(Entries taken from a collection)

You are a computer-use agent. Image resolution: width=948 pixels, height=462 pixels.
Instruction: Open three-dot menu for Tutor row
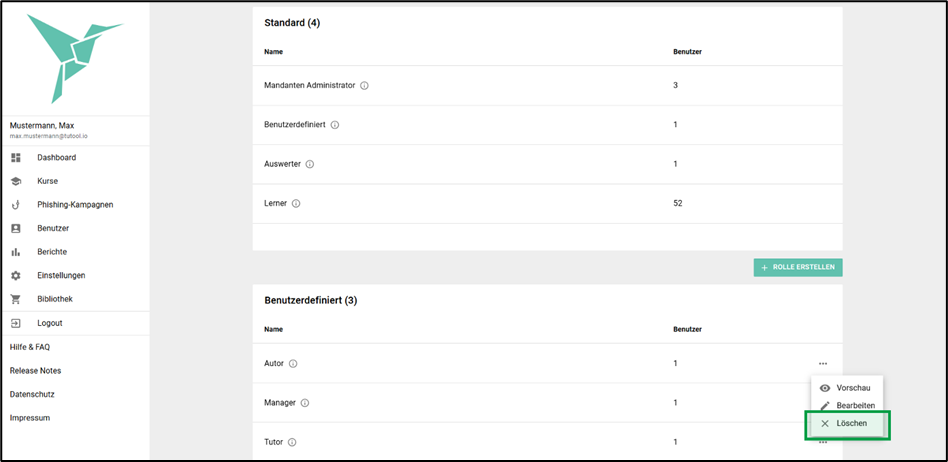click(x=823, y=443)
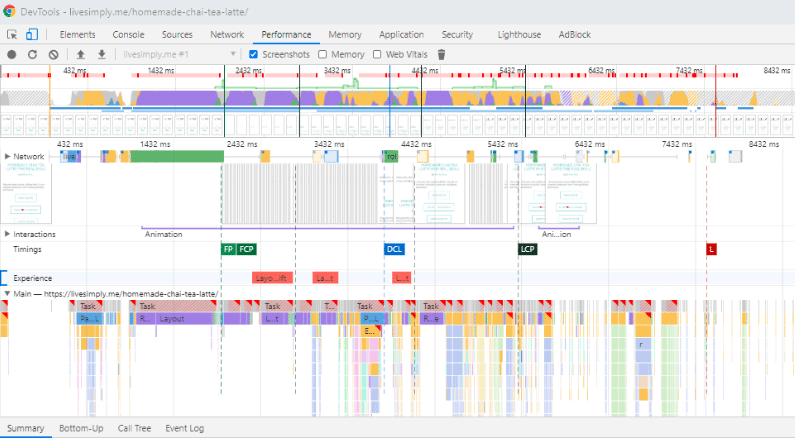Expand the Network track
795x439 pixels.
[x=8, y=157]
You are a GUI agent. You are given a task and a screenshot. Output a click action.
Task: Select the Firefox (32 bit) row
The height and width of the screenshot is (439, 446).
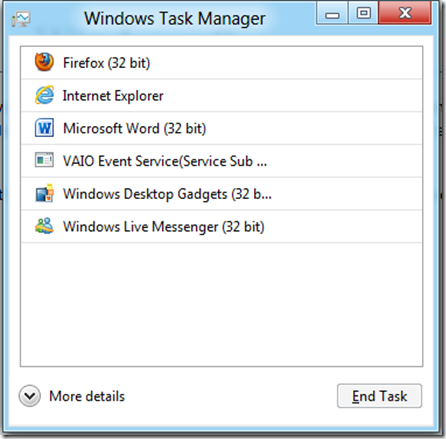pos(221,63)
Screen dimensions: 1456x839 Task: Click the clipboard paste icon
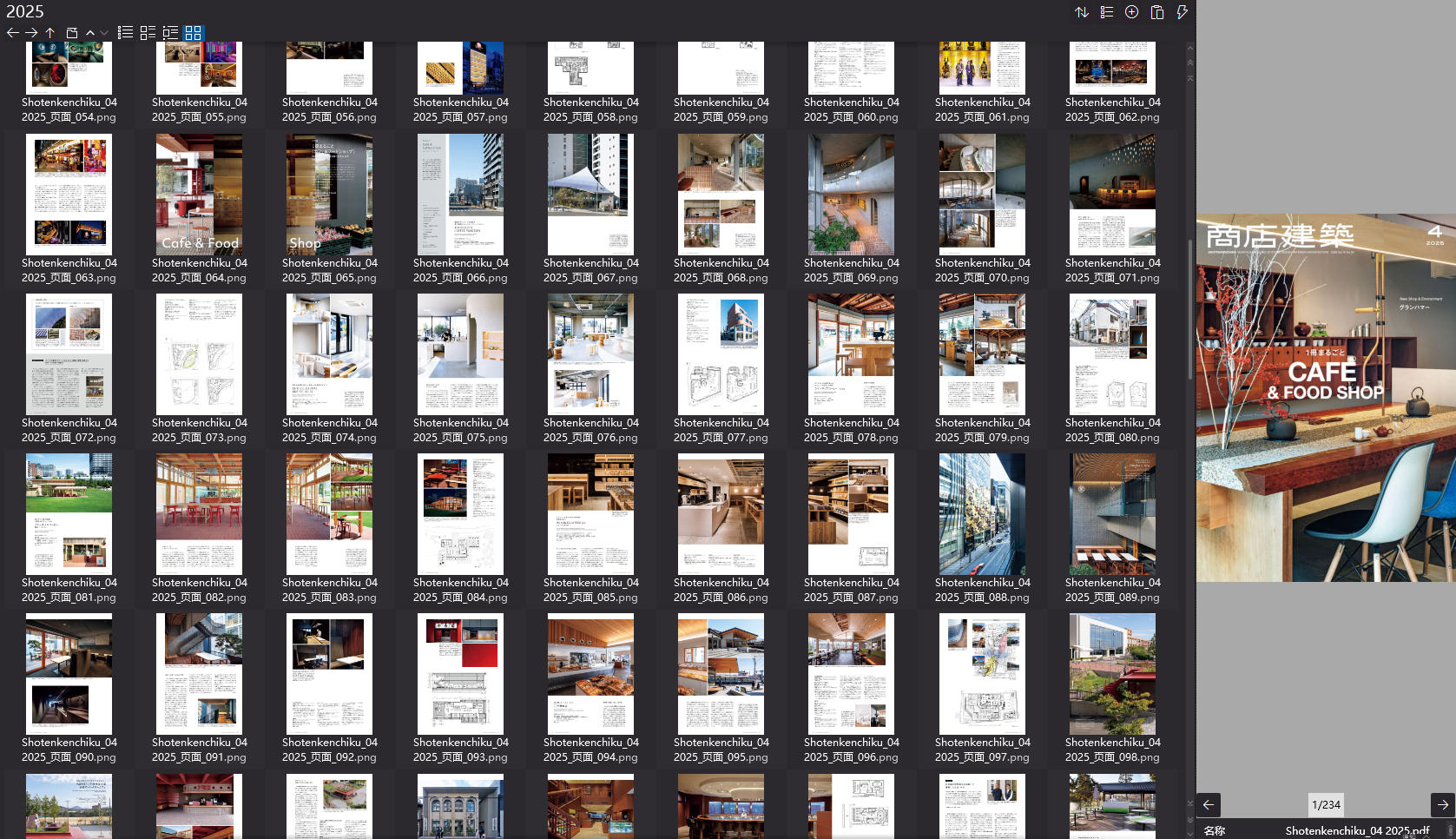tap(1156, 12)
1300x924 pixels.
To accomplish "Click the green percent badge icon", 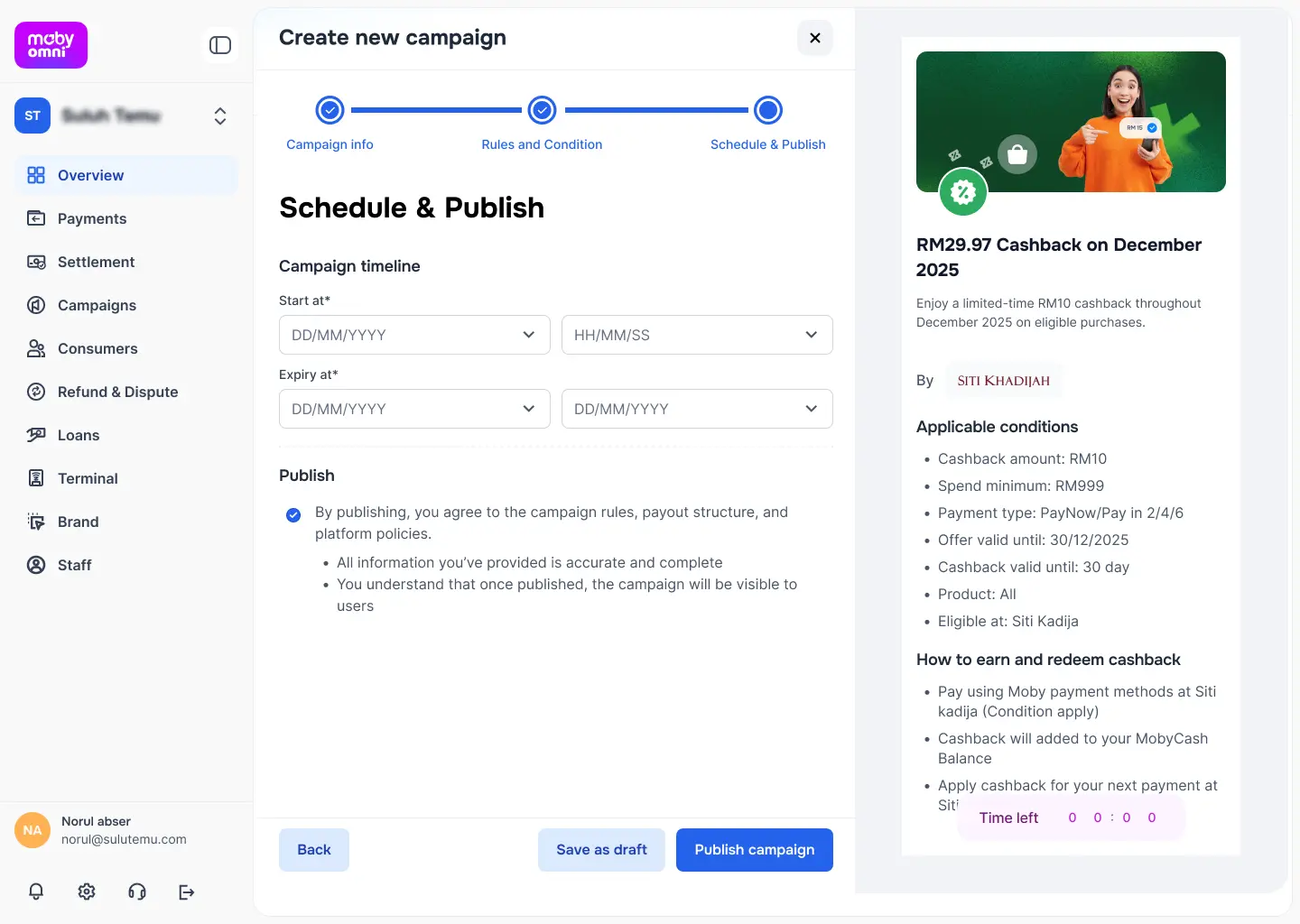I will tap(963, 191).
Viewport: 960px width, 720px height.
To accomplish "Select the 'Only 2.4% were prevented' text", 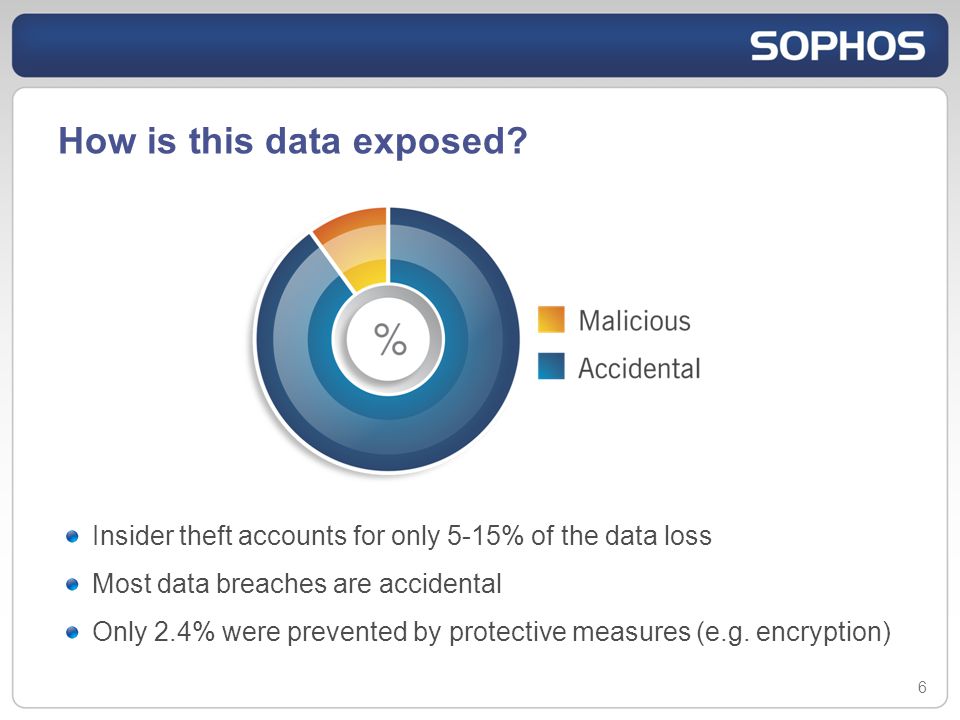I will tap(491, 632).

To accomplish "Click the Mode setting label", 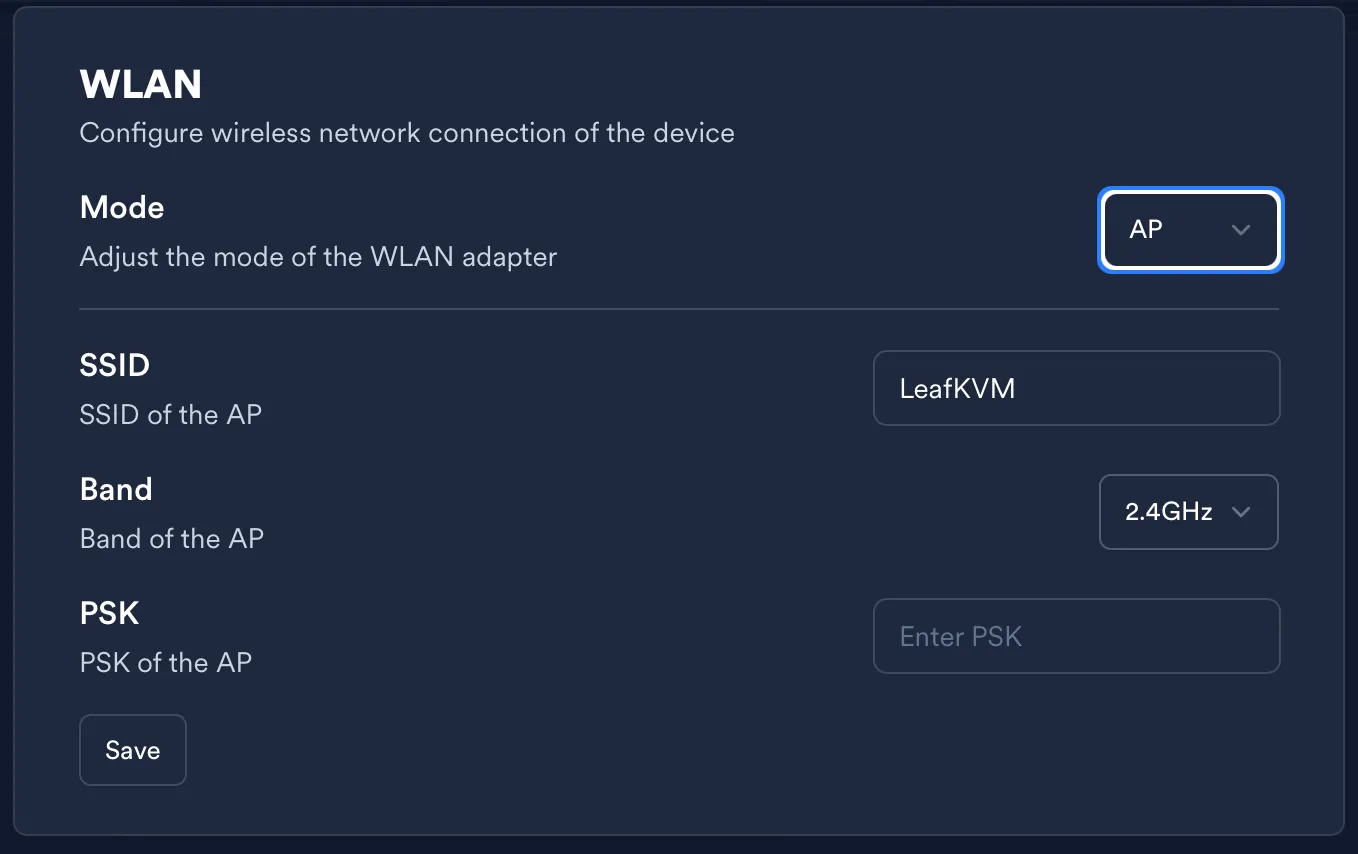I will pos(122,207).
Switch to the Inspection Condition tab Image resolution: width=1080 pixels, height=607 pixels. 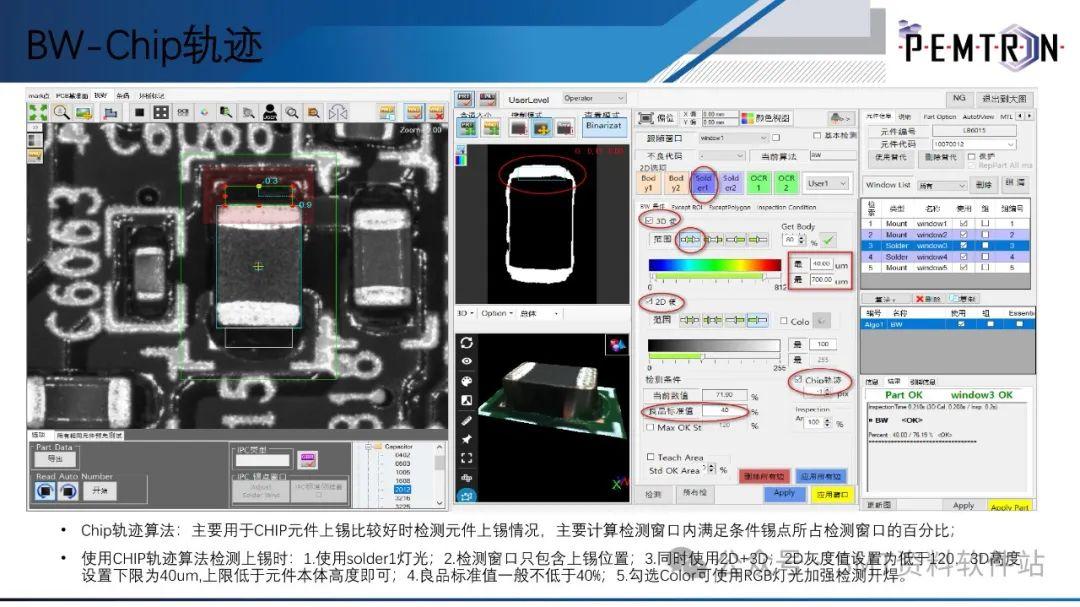[x=786, y=207]
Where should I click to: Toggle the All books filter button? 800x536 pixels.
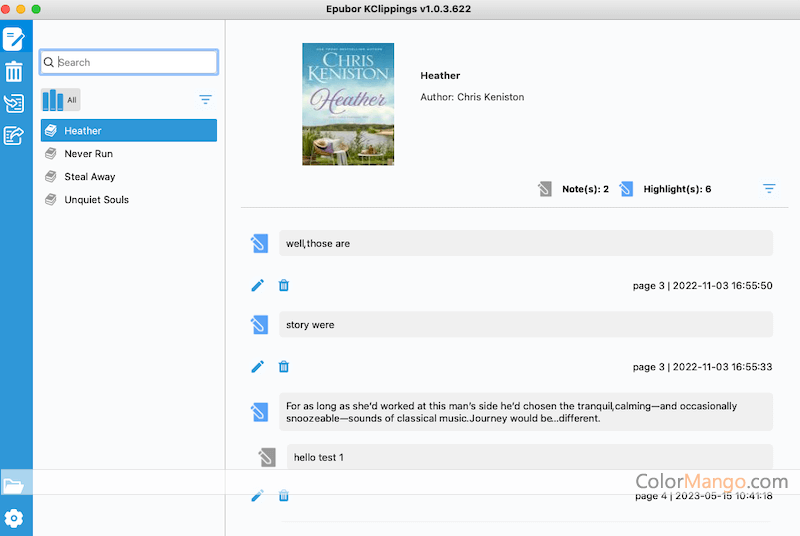click(60, 100)
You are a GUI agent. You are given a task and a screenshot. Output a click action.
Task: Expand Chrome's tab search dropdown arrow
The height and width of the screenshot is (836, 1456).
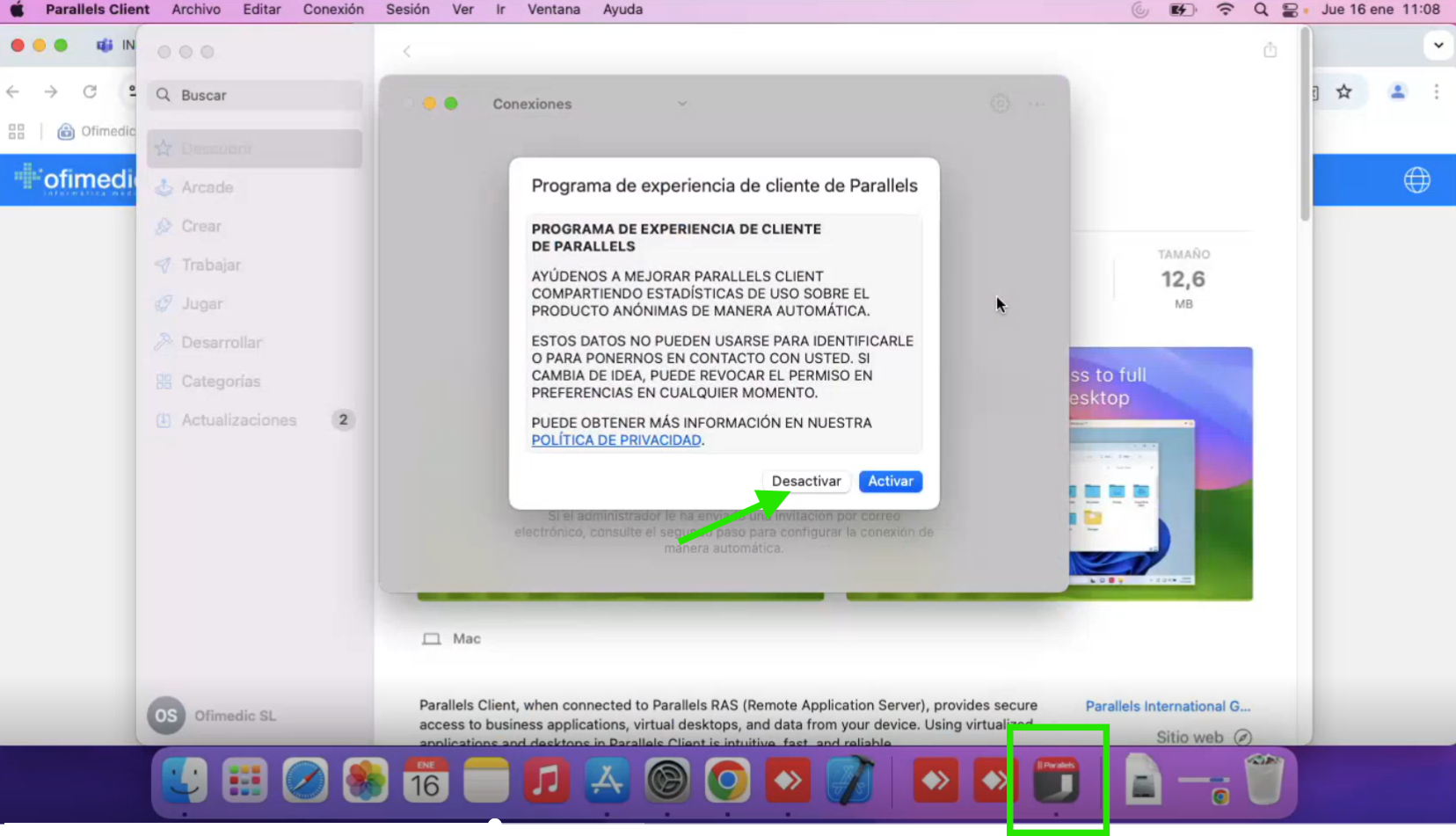pyautogui.click(x=1438, y=45)
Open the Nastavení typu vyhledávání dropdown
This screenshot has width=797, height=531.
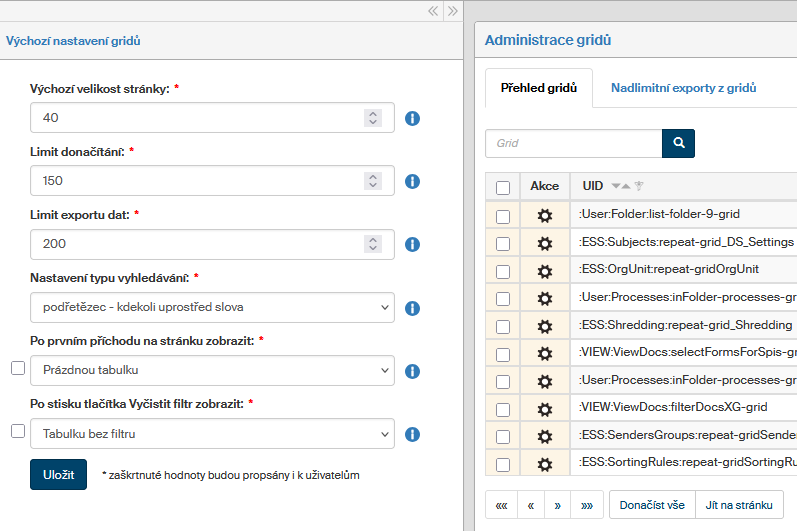pos(212,307)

* What the exercise asks
The word "dropdown" appears in how many lines of the data? Answer with only the number.

* Output
2